Published February 13, 2020 in Foundation Magazine
Five years’ ago the United Nations publicized the 17 Sustainable Development Goals to synchronize and focus global efforts to solve critical problems like climate change, gender inequality, and poverty. Ten years from now, 2030, is the target to achieve them. And, frustratingly, the estimated $5-7 trillion per year needed to achieve the goals is far from secured.
Philanthropy alone cannot mobilize the necessary capital quickly enough to fund the goals by 2030. Further, the SDGs do not represent a number of disasters that require relief — they represent symptoms of systemic problems that humanity must address in order to mitigate disaster.
Enter: impact investing — investing capital for social or environmental benefit alongside financial return. In essence, impact investing is a shift of incentives. Whereas the overarching goal of conventional finance is to generate profit, impact investing places (generally) equal importance on the human or ecological return of a venture, while also delivering profit to investors. Impact investment is the center of the venn diagram between economic growth through private enterprise and altruistic good of philanthropic funding.
It is therefore fair to ask, ‘if solutions to the wicked problems facing humanity, distilled as the 17 SDGs, are not being wholly addressed by the third sector, should funds that are earmarked for philanthropy be diverted to the private sector?’
The business of doing good
Global Impact Investing Network (GIIN), a non-profit organization to measure the scale and increase the effectiveness of the impact investing sector, reported in 2019 that the global impact assets under management reached US$502 billion, up from $114 billion reported in 2017.
The five-fold increase is significant, and signals that a shift is underway in financing for-profit ventures where the business model is predicated on solving a social and/or environmental problem. Impact investing, like Socially Responsible Investing (SRI), mission/social venture capital, clean money are all terms that vary subjectively, but ultimately describe the intention of using capital to generate financial returns while also generating a collective good.
The B Corp movement, for example, is a growing global community of businesses that have elected to be meticulously audited for their environmental, governance, community, operations, and worker impact performance. To be certified as a B Corp is to be verified as a business as a force for good.
In 2019, the B Corp community grew to 3,100 companies in 70 countries across 150 industries. Collectively, they offset 6.4 million tons of carbon, diverted 108,000 metric tons of waste, protected 8,800 hectares of land, and performed 60,000 hours of volunteer work.
The GIIN report affirms the perception by impact investors is positive, with 98 percent of investors stating their investments met or exceeded their impact expectations and 91 percent stating their financial return expectations were also met or exceeded.
Despite the impressive growth and performance of the impact sector, there is still a significant hill to climb to amass the trillions necessary to mitigate disaster, and time is running out.
The partnership we need
It is a false dilemma whether funds should flow to philanthropy or impact investment. The reality is the world needs both, working together, diverting funds from conventional business that doesn’t take into account the effects on people and planet — placing sole importance on profit.
What’s needed is a paradigm shift to correct the disconnect between how capital is accumulated and how it is directed to do good.
Using my own life as an example, I began my career working for an environmental law charity working on campaigns for a clean energy transition.

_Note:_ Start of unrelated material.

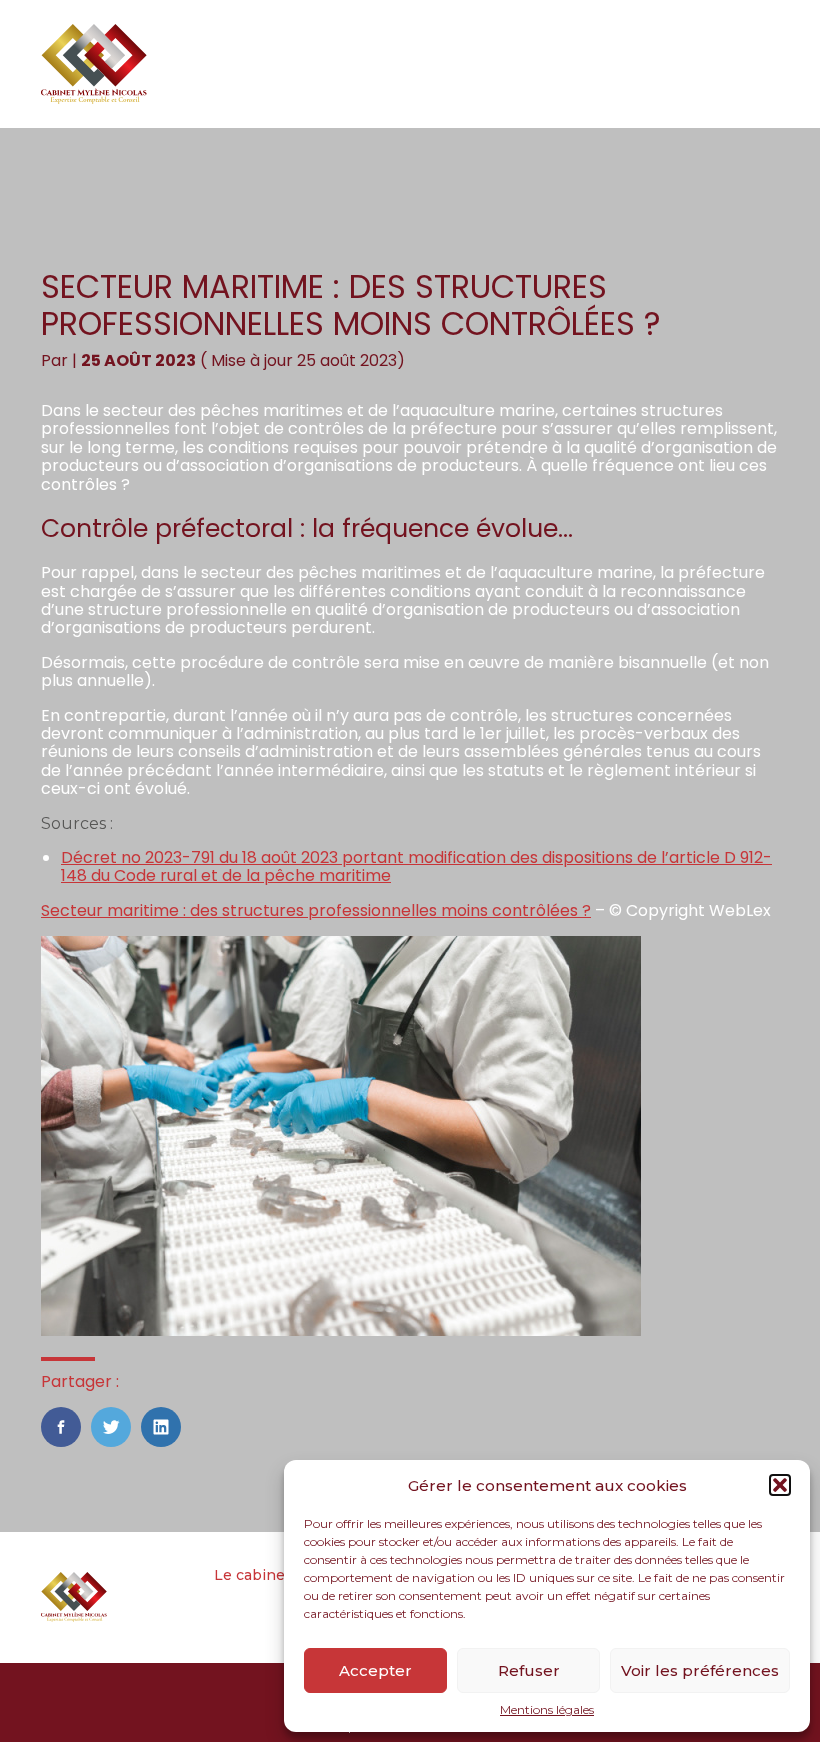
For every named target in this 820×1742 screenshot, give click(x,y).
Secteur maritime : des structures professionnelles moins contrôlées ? (316, 910)
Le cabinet (252, 1575)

Meanwhile, I discovered, my personal assets were invested heavily in the fossil fuel industry through my mortgage, long term savings, and (meager) investments at a big five bank. Whereas I shifted my personal banking to a credit union to align with my work and personal values, a reciprocal shift needs to take place en masse at both the individual and institutional levels.
The philanthropic sector is ideally positioned to catalyze the change, with several foundations already leading the way. McConnell Foundation has more than doubled their impact investment holdings from 2014 to over C$50 million in 2017, and the McArthur Foundation recently announced that they will increase their impact investments by up to US$150 million. Notably, both foundations have launched initiatives parallel to their investments that deploy ‘catalytic capital’ to support impact intermediaries.
Catalytic capital — investment capital that is patient, risk-tolerant, concessionary, and flexible — is an essential tool to bridge the two sectors, attract matching investment, and get the impact investment sector to scale.
Reciprocally, impact investors are broadening product offerings to accommodate a diverse array of risk/return profiles. At Rhiza, we offer credit union guaranteed investment accounts for retail banking and endowment holders, market-rate venture capital funds, and develop place-based impact fund consortiums. The intent is to democratize impact to a level where just as many Canadians identify as impact investors as give to charity, and every philanthropic organization has their capital aligned with their mission.
Is impact investing the end of philanthropy? Unequivocally no. Philanthropy and impact investing must continue to, and increasingly, support one another to divert capital from destructive to regenerative practices, that support human and ecological resilience. Foundations are the vanguards whose capital can get impact intermediaries to scale, helping attract equal or greater private investment. In turn, intermediaries investing in businesses proliferating solutions to societies’ urgent problems amplify the impact of charitable efforts.
The feedback loop or successful impact, return, and reinvestment — impact investors and philanthropists together — has the potential to generate the capital needed to achieve the worlds’ sustainability goals. Hopefully we can do it in time.